33. With nearly all ruble area countries becoming IMF members by October 1992 and most of them seeking financial support, a new element came into play. The IMF decided that it could not lend to a country unless either it had its own currency or monetary policy in the ruble area was governed by clear and stable institutional arrangements.35 This position was set out in a letter sent in mid-November to the central bank governors and governments of countries still using the ruble (Attachment IV). The letters urged them to come to an early decision on whether to: (i) remain in the ruble area with a common monetary policy; or (ii) introduce separate currencies. They noted that previous attempts to reach agreement on rules to coordinate monetary and credit policies among central banks had not succeeded; and that a monetary system such as the one in place—based on limits on the central banks’ (bilateral) correspondent accounts without a common and disciplined credit policy—was causing interruptions to trade and payments and would not permit the control of inflation and the stabilization of the ruble. Without effective monetary control, the staff would not find it possible to agree with a ruble area member country on an economic program and make available the IMF’s financial support. Under the national currency option, in which countries introduced their own currencies, many decisions had to be made to ensure the stability of the new currency and minimize disruptions to the domestic and neighboring economies resulting from the currency reform. Under the cooperative ruble area option, what was essential for the survival of a single currency area was that the responsibility for a common credit policy be squarely in the hands of a single authority (be it an interstate monetary institution or the CBR). Although there was no immediate policy response to these letters, they may have helped to crystallize issues in the minds of policy makers, and perhaps tilted the balance of arguments in some countries towards the national currency option.
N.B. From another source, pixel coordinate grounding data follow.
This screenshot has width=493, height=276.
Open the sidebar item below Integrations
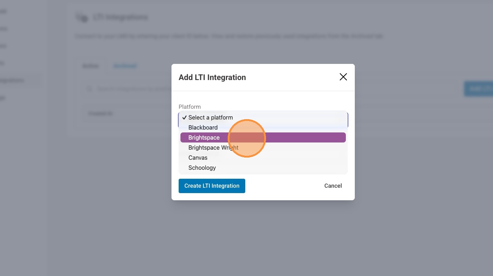pyautogui.click(x=3, y=98)
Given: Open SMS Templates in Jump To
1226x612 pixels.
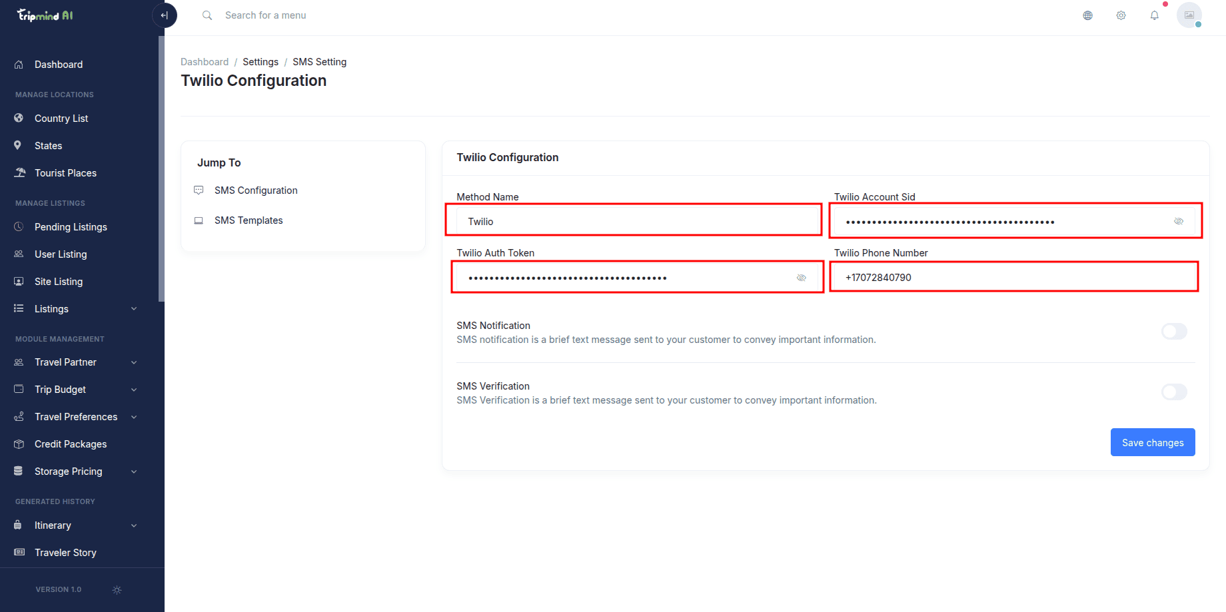Looking at the screenshot, I should pos(249,220).
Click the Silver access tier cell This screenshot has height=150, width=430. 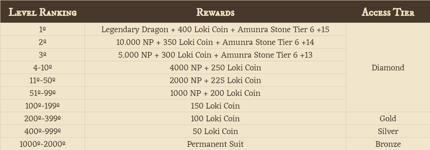click(x=388, y=131)
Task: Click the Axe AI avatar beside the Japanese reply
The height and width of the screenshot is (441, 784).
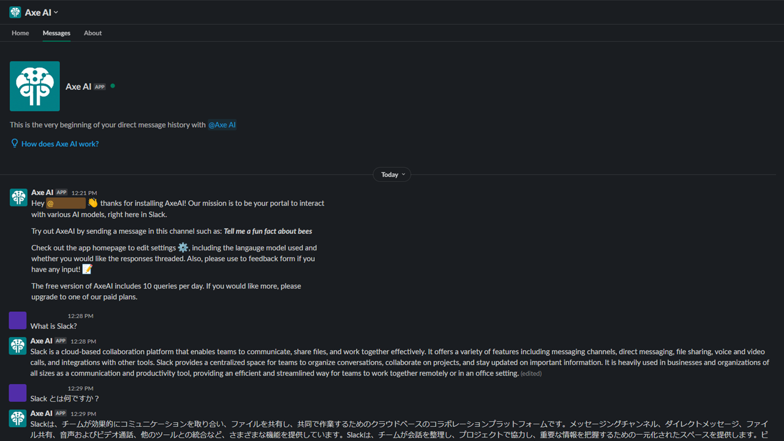Action: coord(17,418)
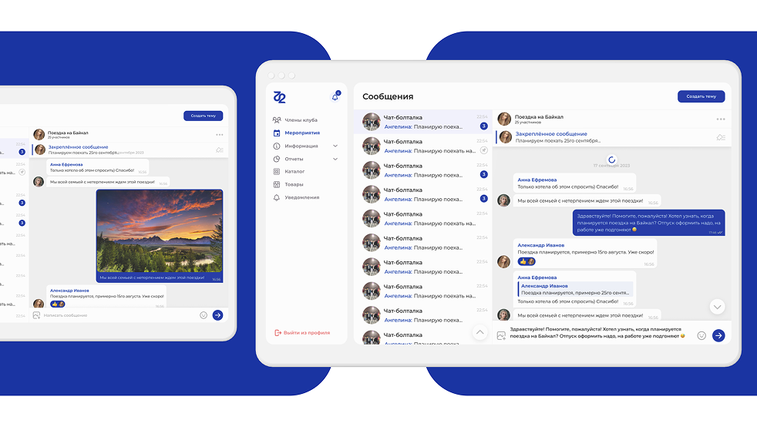Open the sunset landscape photo in chat

[159, 231]
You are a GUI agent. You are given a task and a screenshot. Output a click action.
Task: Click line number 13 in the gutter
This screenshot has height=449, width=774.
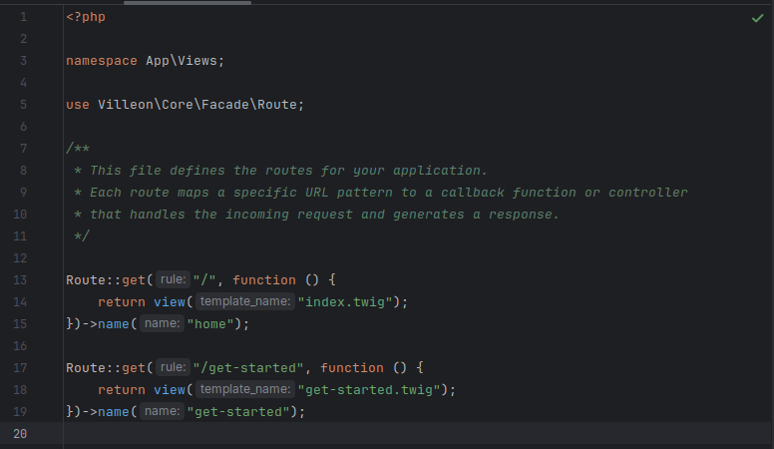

34. From November 1992 onwards, the IMF Executive Board, as well as Fund management and staff, consistently stressed to the various national authorities, in the context of Article IV consultations, staff visits to countries, and other contacts with top country officials, that the balance of arguments had shifted in favor of countries proceeding firmly to monetary independence, unless they could make the ruble area work.36 For countries engaged in program negotiations with the IMF, the staff made clear to them that workable monetary arrangements would need to be in place, whether the country stayed in the ruble area or introduced a separate currency, before the IMF Executive Board would be prepared to approve a program with them. These countries included Belarus, Kazakhstan, the Kyrgyz Republic, and Moldova. Of these, only the Kyrgyz Republic had the clear intention of introducing its own currency, which it did in May 1993. The others, together with Armenia, Azerbaijan, Georgia, Tajikistan, Turkmenistan, and Uzbekistan, procrastinated, hoping that developments in the ruble area and bilateral relations with Russia would clarify the choice. The situation was made easier for them by the introduction of the IMF’s new Systemic Transformation Facility (STF) in April, 1993. This enabled the IMF to make loans even though monetary arrangements had not been definitively settled. Credits under the STF were agreed by the Executive Board to Belarus (July 1993), Kazakhstan (July 1993), and Moldova (September 1993) (Figure 1).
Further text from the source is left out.